ゴホッ!と大きく咳き込む音が聞こえた。奥本先輩、本日二度目の咽せタイム。もちろんワザと。ボクは時々こうして先輩に悪戯を仕掛け、遊んであげる。先輩のことが大好きだから。ボクなりの愛情表現だ。

心の中でペロリと舌を出し、キャスター付きの椅子で先輩の傍に寄る。咽せ返る先輩の背中を優しくヨシヨシしてあげる。

「本当のことですよ。あの時、逃げようと思えば逃げられたんです」

いきなり強い力で両肩を掴まれて、座った体勢のままでボクはさらに先輩側へと引き寄せられる。すぐ目の前に先輩の顔がある。

色白な肌。とろりと優しく垂れた目。長いまつ毛。自然体な眉毛。スッと通った鼻筋。薄く小さなピンク色の唇。耳元までのショートカットヘア。髪色は黒。最近のこだわりらしく、前髪は目にかからない長さで真っ直ぐに揃えられている。そのせいで、ますます童顔が際立つ。はっきり言って年齢不詳だ。三十歳だなんて信じられない。頑張れば高校生だと言っても信じてもらえそうな気がする。肌が綺麗な分、フェイスラインのちょっとした肌荒れが目立つ。おそらく剃刀負けだろう。残念な点はそこだけ。
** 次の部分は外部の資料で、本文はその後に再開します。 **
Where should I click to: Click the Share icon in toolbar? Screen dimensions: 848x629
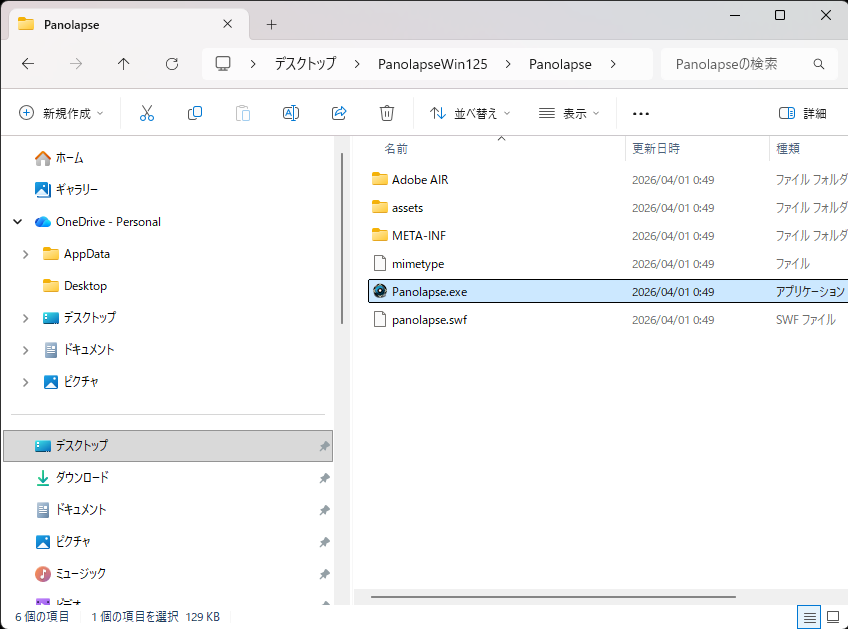coord(339,113)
悔しいけれど、先輩はやっぱり可愛い。

「宮鬼くん、どういうこと?!僕が聞いた話は嘘だって言うの?!」

ボクの両肩を掴んで揺すりながら、先輩は声を荒げる。

「ちょ、ちょっと先輩!奥本先輩!!落ち着いてくださいよぉ〜!!こんなにグラグラさせられたらボク、話すことも話せないですってば〜!!」

「あ……ご、ごめん……」

スッと先輩の手と距離が離れる。揺すられて乱れた髪を直しながら、ボクは足元から先輩の姿を見上げていく。

しっかりと磨かれた焦茶色の革靴。シワ一つ無いネイビーの無地のスーツ。ジャケットの下のシャツは眩しいくらいに真っ白で、合わせた淡いブルーのネクタイも緩みなく緊めている。パンツの丈はピッタリだけど、袖丈はちょっと長めだ。袖からちょこんとのぞくのは、白くて小さな手の先だけ。それもこだわりなのか、単純にサイズが合わないだけなのか。遊び心のない地味なコーディネートだけれど、真っ直ぐで真面目な先輩が着ると、綺麗でカッコいい。

「はっきり言うと嘘です。あえて真実ではない物語を伝えている人物がいる。ボクたちは鬼姫様と同じくらい、その人物を探しています。そいつのせいで、ボクたちの未来は壊されたんです」

ボクと先輩の席は窓を背にして並んでいる。大きな窓からは初夏の気持ちいい日差しが差し込んでいる。真っ青に澄んだ空を見上げる。梅雨時の貴重な晴れの日。

「先輩、もう一度お願いです。ボクたちの、鬼姫様の未来を変えるために協力してください。鬼姫の物語を、結末を変えるんです。じゃないとボクたち……」

また死んでしまう。

そして、次はきっと奥本先輩も無事では済まないだろう。

俯いたボクの頭を、先輩の小さな手が撫でる。

その優しさと温かさに、ボクはホッと息を吐き出した。